Qu’on dise après cela que le drame en vers est un genre suranné ! Presque au lendemain de Chantecler, nous entendions La Beffa au Théâtre Sarah-Bernhardt. Cependant, au Théâtre-Antoine un jeune poète de talent faisait représenter sous ce titre : 1812, une sorte de roman d’Erckmann-Chatrian mis en vers. L’inspiration de cette pièce peu belliqueuse eût déchaîné, voilà seulement quelques années, des enthousiasmes. Aujourd’hui nous ne pensons plus que cet étalage des horreurs de la guerre soit de circonstance. Ce n’est pas le rôle de la poésie de débiliter les courages, c’est même le contraire de son rôle historique. Et la guerre pouvant toujours, dans la vie d’une nation, être la réalité de demain, il importe quelle nous trouve prêts à l’accueillir sans tristesse ; car ce qu’on fait tristement, on le fait mal. Après 1812, qui est comme le roman en vers au théâtre, il n’est pas jusqu’à la tragédie qui, avec la Sophonisbe de M. Poizat, n’ait reparu. Et nous ne sommes pas au bout de l’énumération. On répète une pièce en vers à la Comédie-Française ; on va jouer au théâtre Sarah-Bernhardt le Bois Sacré d’Edmond Rostand. C’est toute la lyre, ou du moins ce sont toutes les yres. Nous n’avons signifié son congé au vers que pour la comédie de mœurs ; je ne suis pas sûr que ce fût nécessaire, mais c’est un fait. Ce n’est pas assez de Ure que nous admettons encore la forme versifiée au théâtre ; elle nous est restée particulièrement chère ; elle remue en nous toutes sortes de souvenirs, elle nous réjouit dans une habitude héritée de toutes les générations qui nous ont précédés et qui, pendant des siècles, n’ont pas toléré qu’un drame non plus qu’une comédie fût écrit en prose ; or, on sait pour combien entre l’habitude dans le plaisir littéraire et comme le goût a besoin d’une longue éducation. Ne doutons pas qu’il n’y ait encore de beaux soirs et tout un avenir pour la poésie au théâtre.
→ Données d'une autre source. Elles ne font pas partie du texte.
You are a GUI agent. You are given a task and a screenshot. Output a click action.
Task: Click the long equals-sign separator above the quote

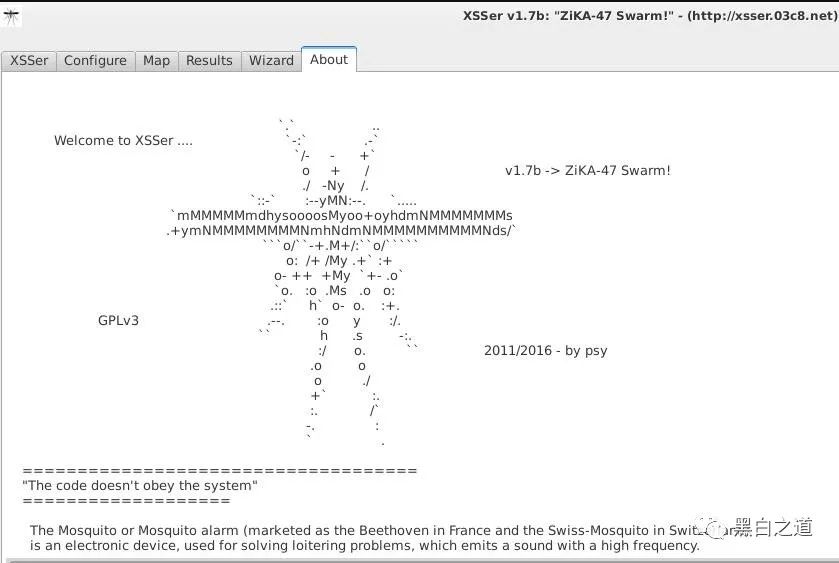click(219, 471)
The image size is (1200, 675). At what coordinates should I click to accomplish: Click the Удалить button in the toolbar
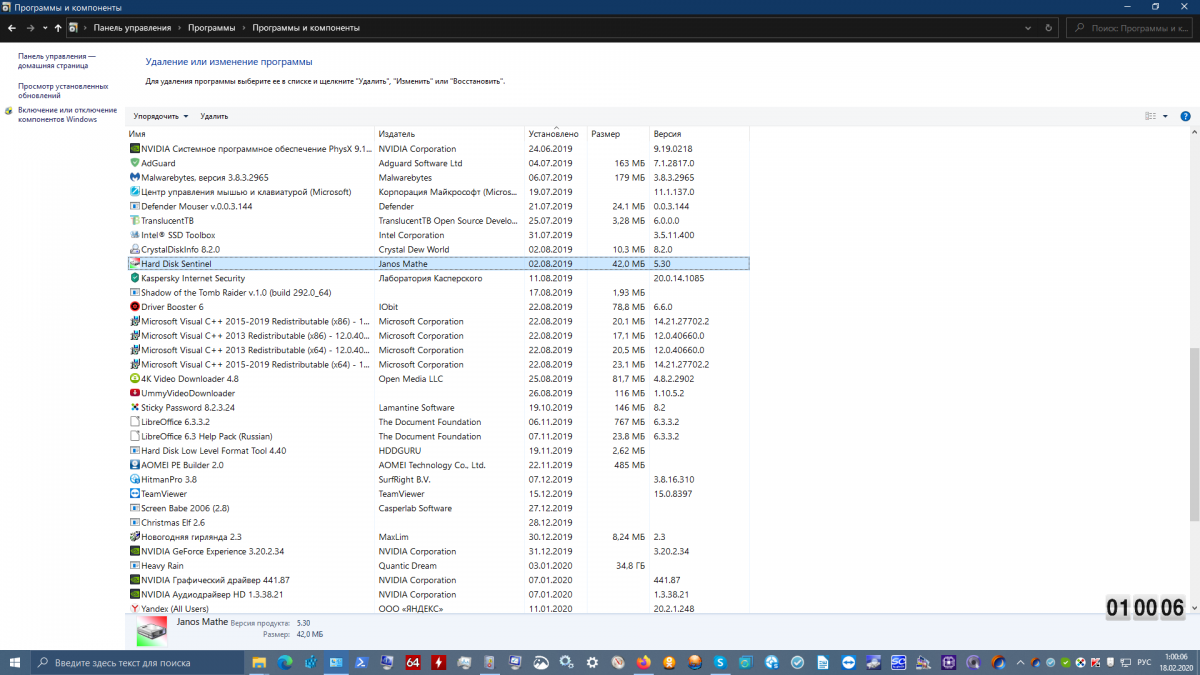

Entre tant de productions poétiques, et puisque nous n’avons que le choix, nous choisirons le drame italien de M. Sem Benelli que M. Richepin a adapté à notre scène, parce que la pièce est des plus curieuses, et parce que le somptueux vêtement, dont M. Richepin l’a habillé, suffirait à nous la recommander. Le succès même que La Beffa a obtenu en Italie contribue à en rendre l’étude intéressante. Non certes que le succès soit toujours signe de valeur littéraire ; il est même quelquefois signe du contraire. Mais il paraît que M. Sem Benelli est vraiment un poète, et que La Beffa est écrite dans une très belle langue. Or la pièce a eu quatre cents représentations consécutives ; on la joue dans toutes les villes ; le public italien ne s’en lasse pas. Il faut, pour cela, qu’elle réponde à quelque chose de profond, à un caractère de la race, à un instinct national. Et il pourra donc être instructif d’en marquer l’opposition avec le sentiment français, puisque l’accueil chez nous a été moins frénétique.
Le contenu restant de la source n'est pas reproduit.